● **Exercise aim**
Return everything in the George Mitchell biography from "George Mitchell (1" down to "build up property.", copied word for word.

--- begin Text passage ---

3rd Prime Minister of Southern Rhodesia
- In office 5 July 1933 – 12 September 1933
- Monarch: George V
- Governor: Sir Cecil Hunter-Rodwell
- Preceded by: Howard Moffat
- Succeeded by: Godfrey Huggins

Personal details
- Born: 1 April 1867 Ayrshire, United Kingdom
- Died: 4 July 1937 (aged 70) Bulawayo, Southern Rhodesia
- Party: Rhodesia Party

= George Mitchell (Rhodesian politician) =

George Mitchell (1 April 1867 – 4 July 1937) served as Prime Minister of Southern Rhodesia from July to September 1933.

==Early life==
Born in Ayrshire in the south-west of Scotland, he emigrated to South Africa in 1889, and moved to Matabeleland six years later to work as the manager of the Bank of Africa branch in Bulawayo. In 1901 he left the bank to become General Manager of the Rhodesia Exploration and Development Company, which sought to build up property.

--- end Text passage ---
--- begin Extracted material ---

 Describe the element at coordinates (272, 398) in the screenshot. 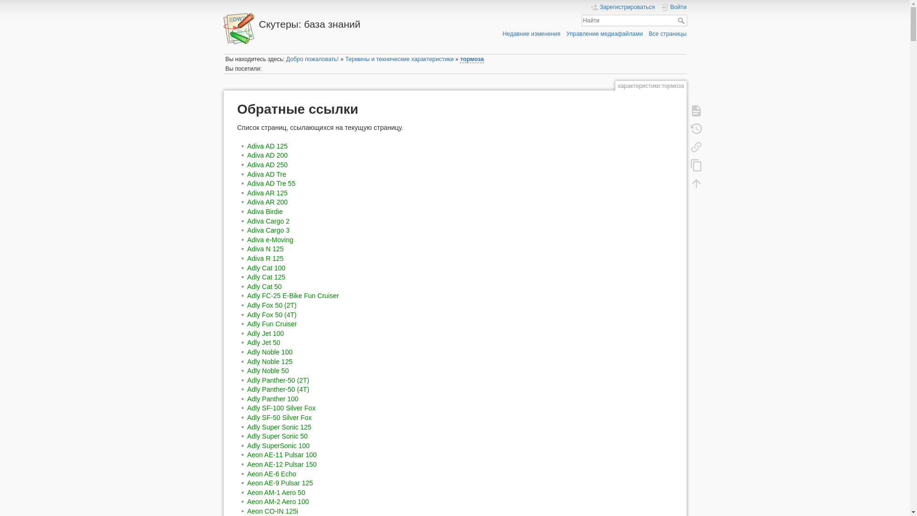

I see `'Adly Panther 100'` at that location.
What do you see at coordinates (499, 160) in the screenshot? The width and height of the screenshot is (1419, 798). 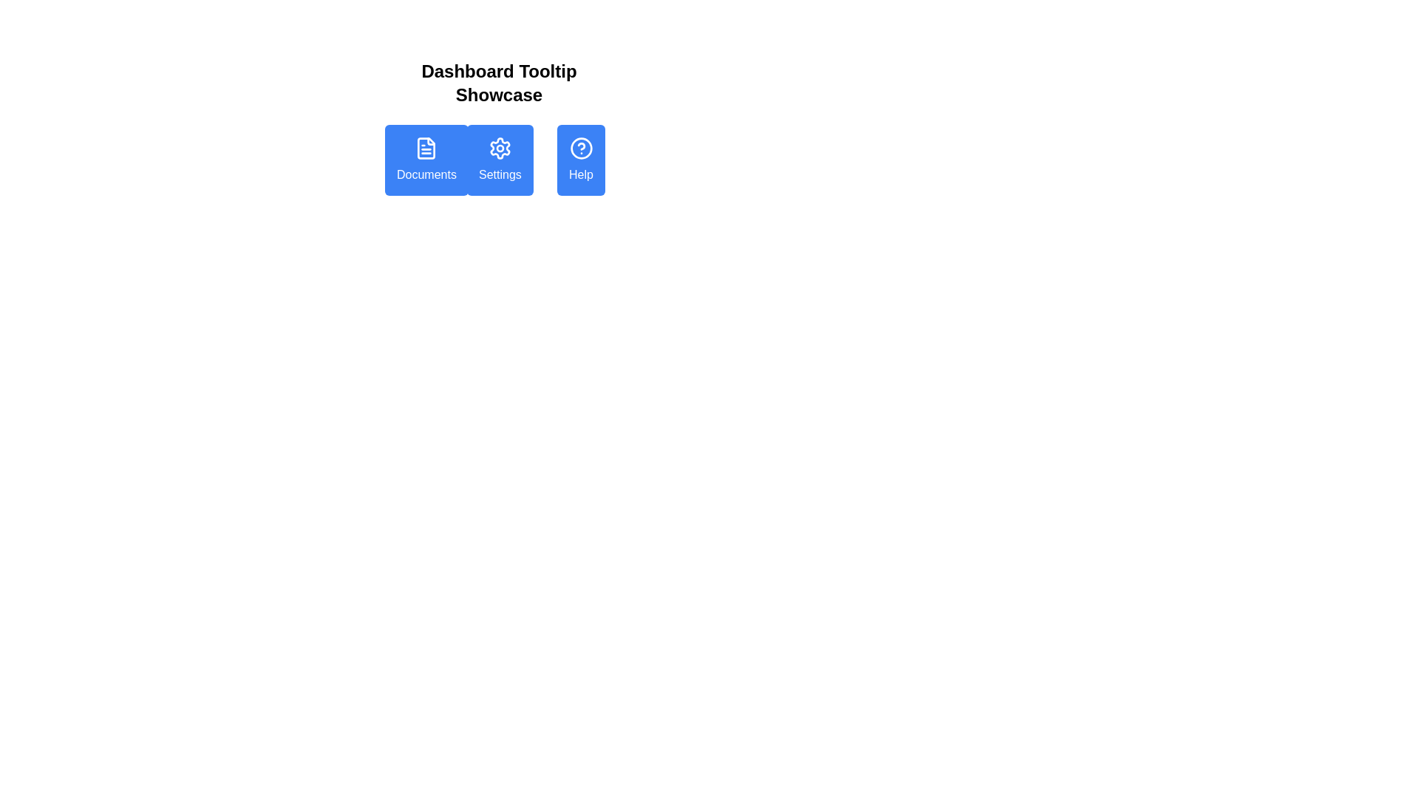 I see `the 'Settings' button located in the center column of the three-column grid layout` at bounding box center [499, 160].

--- end Extracted material ---
--- begin Extracted material ---

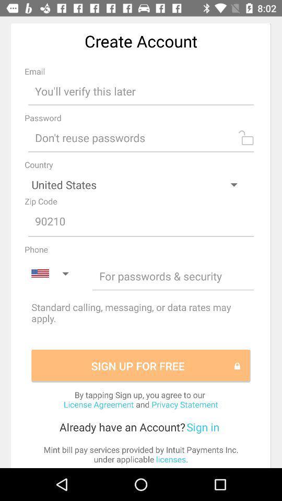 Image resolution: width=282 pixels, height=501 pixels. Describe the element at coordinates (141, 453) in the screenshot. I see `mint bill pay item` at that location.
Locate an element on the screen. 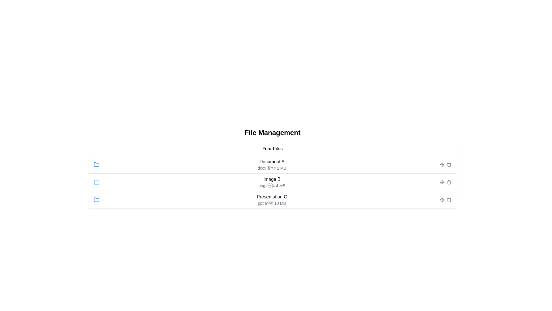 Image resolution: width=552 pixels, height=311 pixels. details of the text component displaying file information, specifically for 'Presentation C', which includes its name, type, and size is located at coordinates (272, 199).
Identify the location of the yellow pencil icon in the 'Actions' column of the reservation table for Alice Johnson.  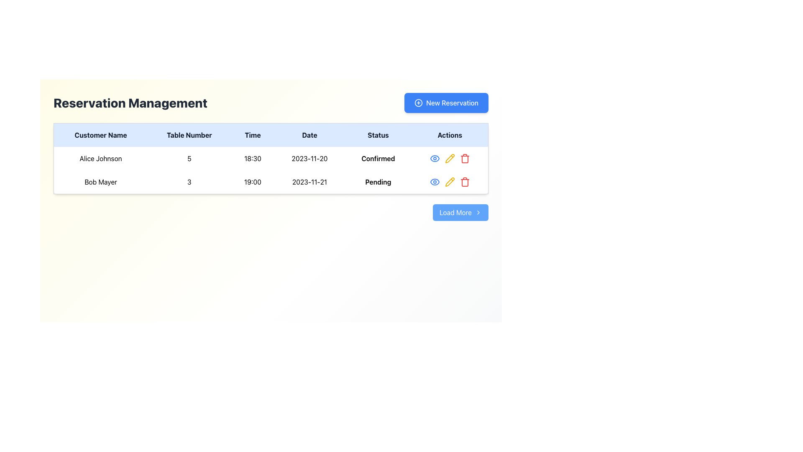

--- end Extracted material ---

● **Written solution**
George Mitchell (1 April 1867 – 4 July 1937) served as Prime Minister of Southern Rhodesia from July to September 1933.

==Early life==
Born in Ayrshire in the south-west of Scotland, he emigrated to South Africa in 1889, and moved to Matabeleland six years later to work as the manager of the Bank of Africa branch in Bulawayo. In 1901 he left the bank to become General Manager of the Rhodesia Exploration and Development Company, which sought to build up property.